For me the simulation setup looks ok, so it seems to be a matter of interpretation. If the flow at the inlet is predominantly laminar (as the image above shows), there may not be significant generation of Turbulent Kinetic Energy.
Please let me also tag @DaleKramer here who might have some valuable insights to point out.
It may well be my expectation is not correct or I am not doing the right type of sim, allow me to explain what I wanted to do in more detail.
The reason I wanted to do this is because I was talking to someone about making a Helmholtz resonator. I wished to illustrate that adding a flare and rounded end to the tube can reduce unwanted noises caused by turbulence. However I seem to be disproving myself as a straight tube sim shows lower max TKE!
While I am aware a resonator is far more complex than air flowing from one volume to the other through a tube, I assumed perhaps wrongly, this would be enough to illustrate how a flare can reduce turbulence and thus noise.

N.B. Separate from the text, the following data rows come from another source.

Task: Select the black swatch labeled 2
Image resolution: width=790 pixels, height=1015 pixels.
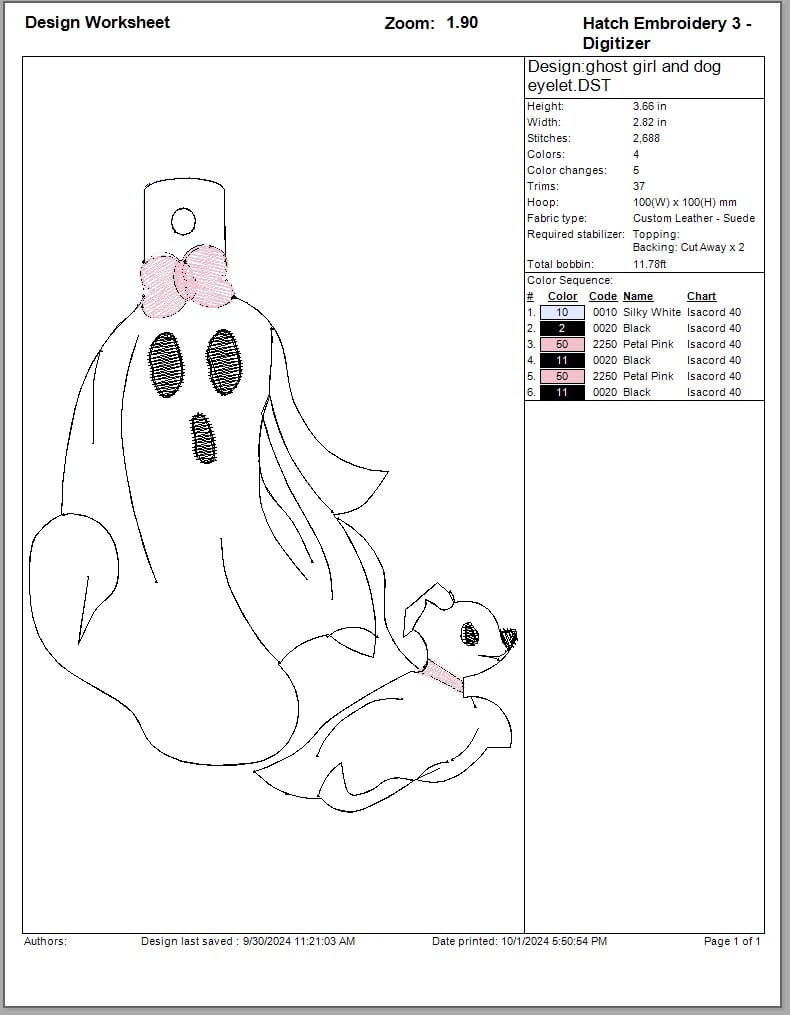Action: pos(562,328)
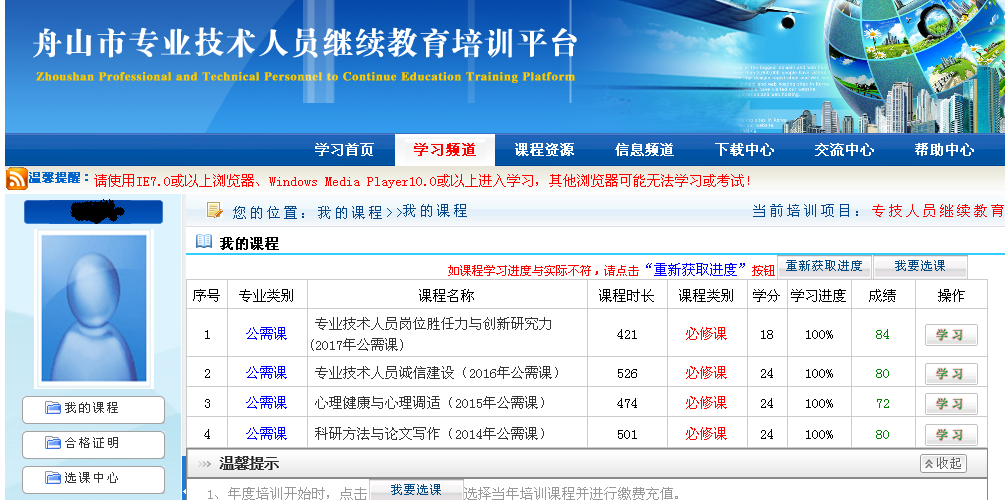The width and height of the screenshot is (1008, 500).
Task: Click the book icon next to 我的课程 heading
Action: pos(204,242)
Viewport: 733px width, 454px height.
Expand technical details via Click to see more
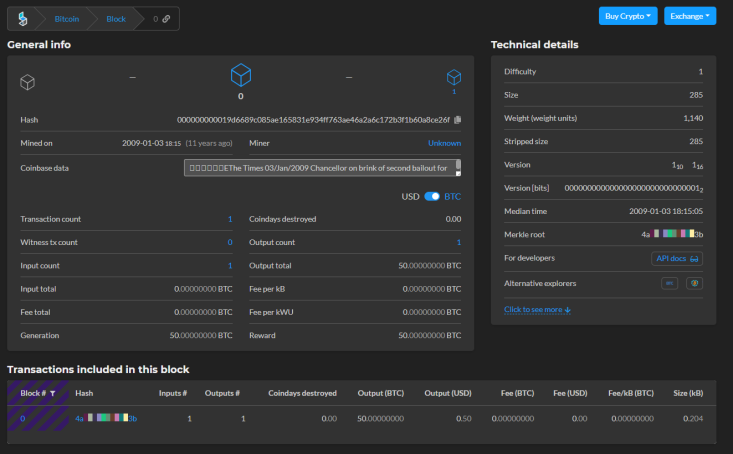[x=537, y=310]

I think we all know from experience that sharp edges produce more unpleasant noise than rounded ones when air flows over them, but perhaps max TKE is not a representative metric alone? I suppose area of turbulent flow could affect total SPL and in a real situation the pitch of the undesirable noises will also contribute. Any thoughts on this?
Thanks for the suggestion of using ParaView,. Truthfully as a hobbyist I don’t think I have enough invested in learning what looks like a pretty complex program, at least for now.
The logic in my brain says that there would exist a pressure differential , lets call it X mbar (you now have a differential of 5 mbar) where the flared/rounded tube would maintain laminar flow throughout the whole volume but with squared tube at that X mbar you would likely see separated flow at the square outlet of the small squared tube, and also some just after the inlet of the small squared tube.
Above X mbar, both would have separation in the volume as you have now.
I have a quick look at you sim setup and it appears on the surface to have the possibility of some reasonable results but I would likely extend the inlet and outlet faces another 5 big diameters away from the small flared tube.
You might be completely right. I remember reading an experimental paper that said at the highest pressure levels a straight tube actually beat the flared one in the metric of ‘undesirable noises’, but at lower pressure levels the flared one was better. Perhaps 5 mbar is too high.
To do this with ‘better practices’, you would need add some boundary layers and start trying to that verifiably achieve acceptable surface yPlus values (30-300 for turbulent flow), at the differential pressure you choose, and also use ‘wall function’ (log-log region) for the no-slip walls.
I learned a lot about CFD and FEA and then was offered the status of a PowerUser to help others in the forum etc. I am not sure if they are looking for any more at this time. It looks like since they have limited the free usage to 10 simulation runs that there are lots less hobbyists in the forum nowadays. But still lots of students with free educational licences without the 10 limit.
To do this with ‘better practices’, you would need add some boundary layers and start trying to get the surface yPlus values acceptable (30-300 for turbulent flow), at the differential pressure you choose, and also use ‘wall function’ (log-log region) for the no-slip walls.
Hi Dale, I wonder if you are able to link some videos or tutorials that explain the details of what you mention here? Much of it goes over my head such as wall function and no-slip! Boundary layers are automatically created in the mesh, how does one know what a ‘suitable’ size or settings are for an application?